What is needed: Only lines that contain the word "agent" are to be returned from the data below.

(Data extracts Opens)

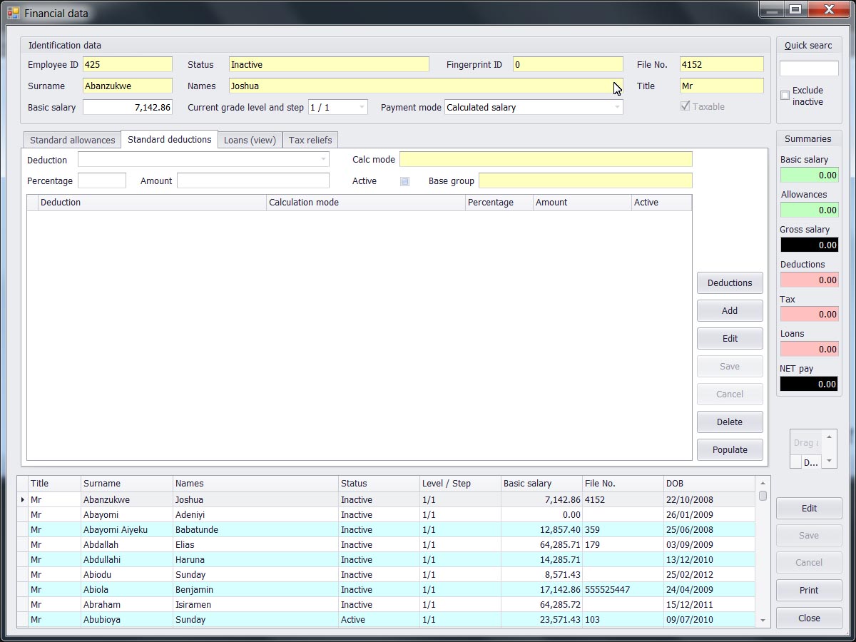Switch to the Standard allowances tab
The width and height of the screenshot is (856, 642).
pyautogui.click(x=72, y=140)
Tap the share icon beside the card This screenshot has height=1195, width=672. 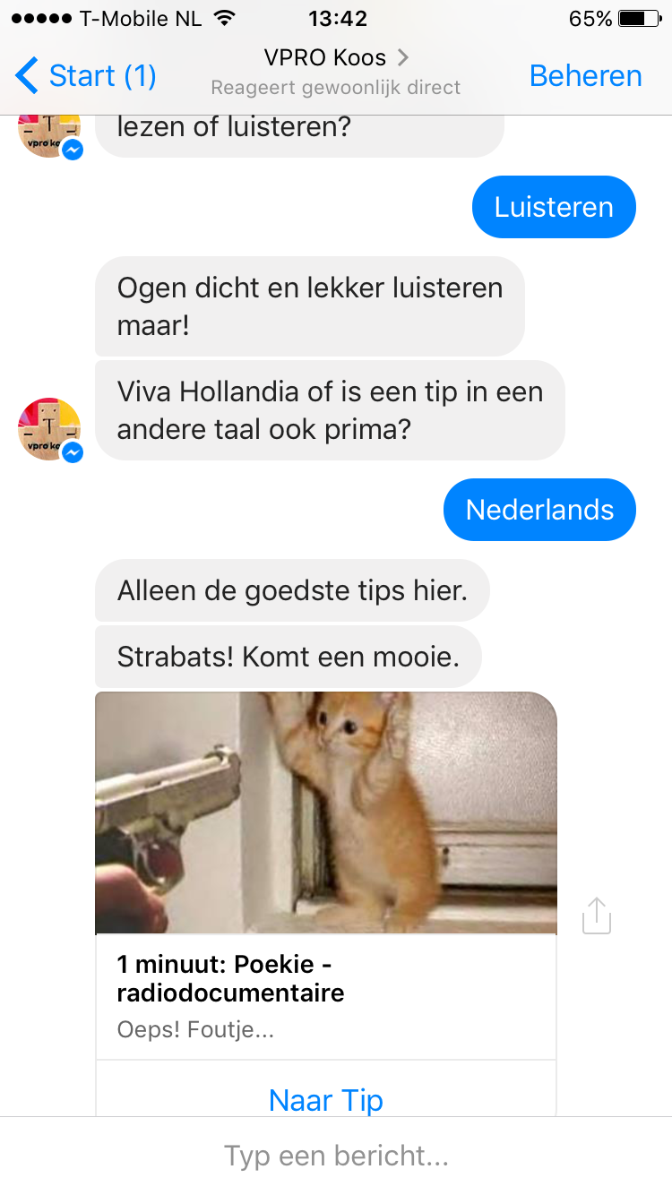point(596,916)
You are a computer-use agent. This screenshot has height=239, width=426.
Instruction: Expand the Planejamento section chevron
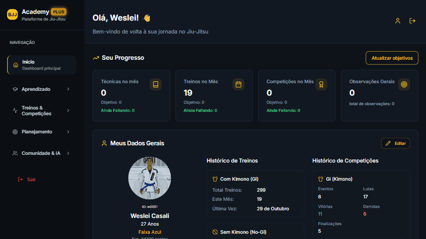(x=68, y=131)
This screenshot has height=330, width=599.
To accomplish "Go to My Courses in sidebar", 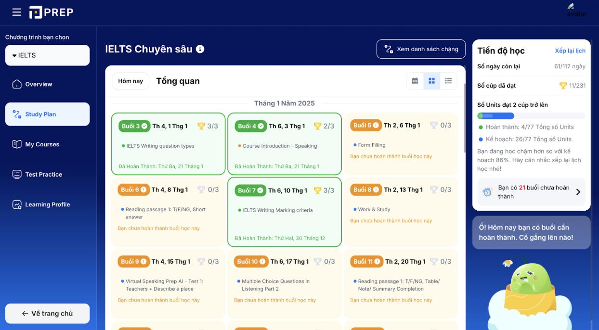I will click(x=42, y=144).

(Data extracts Closes)
(Data extracts Opens)

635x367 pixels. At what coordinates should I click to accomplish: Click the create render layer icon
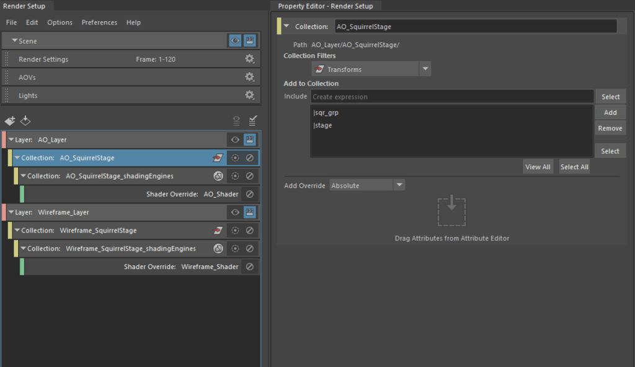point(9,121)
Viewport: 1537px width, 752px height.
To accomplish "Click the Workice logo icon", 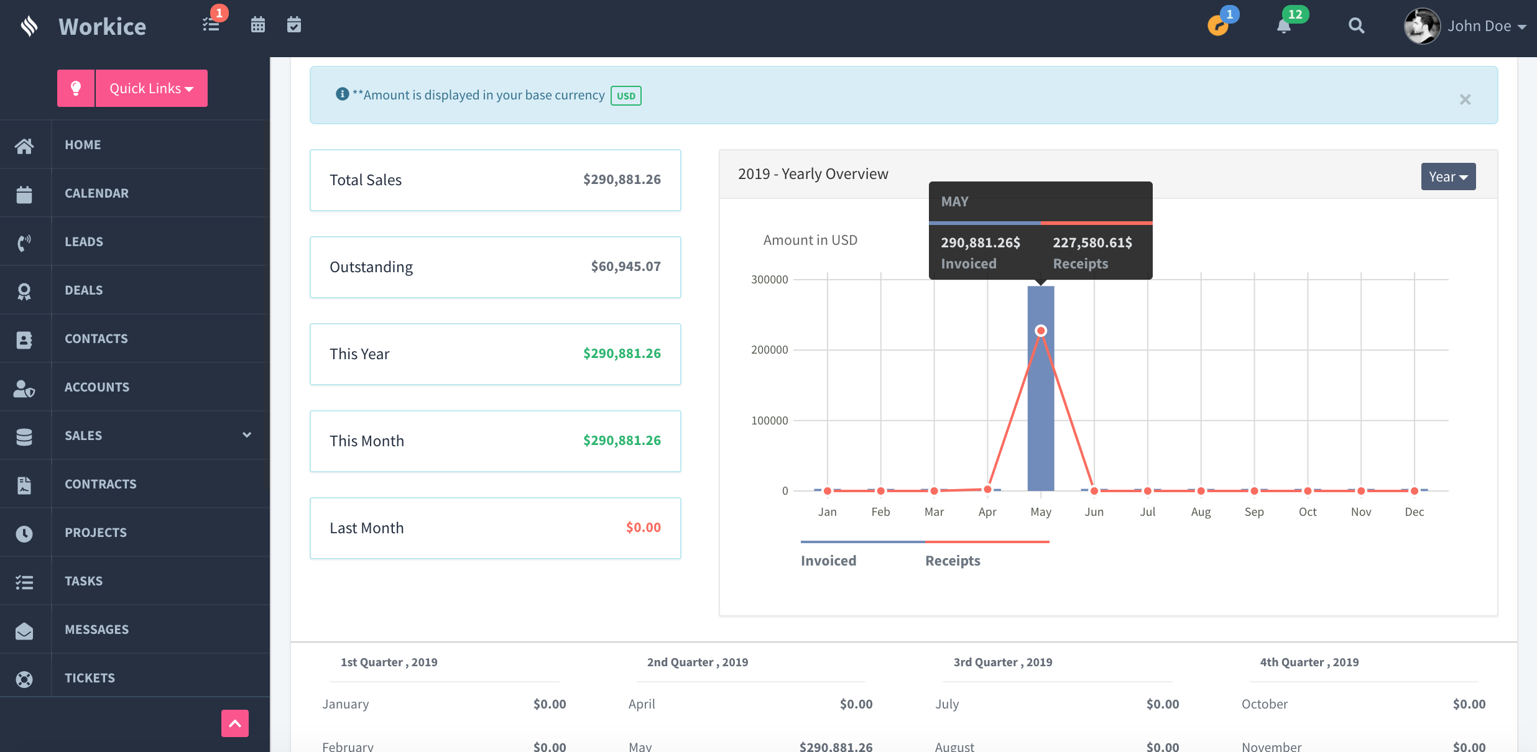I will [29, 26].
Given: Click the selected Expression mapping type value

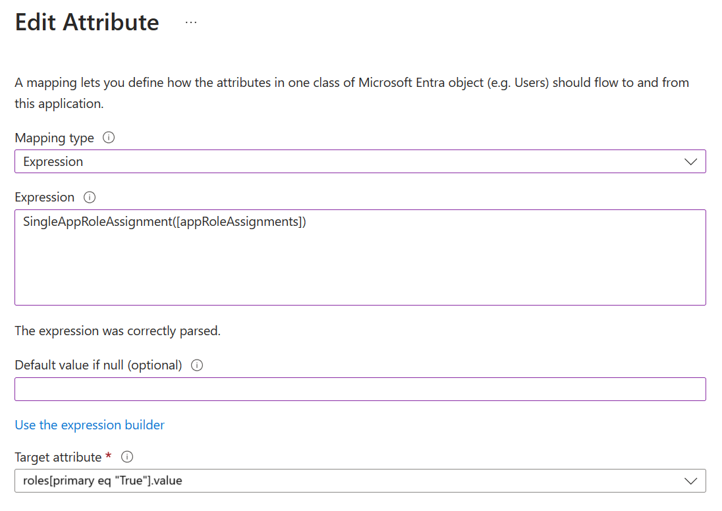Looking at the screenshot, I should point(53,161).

(Data extracts Closes)
(Data extracts Opens)

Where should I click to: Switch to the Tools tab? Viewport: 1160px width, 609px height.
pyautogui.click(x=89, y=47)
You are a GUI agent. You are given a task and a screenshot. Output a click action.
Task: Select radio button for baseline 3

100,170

(Data extracts Closes)

Answer box:
You are a computer-use agent. This screenshot has height=239, width=426.
You are a GUI agent. You are given a task and a screenshot. Output a click action.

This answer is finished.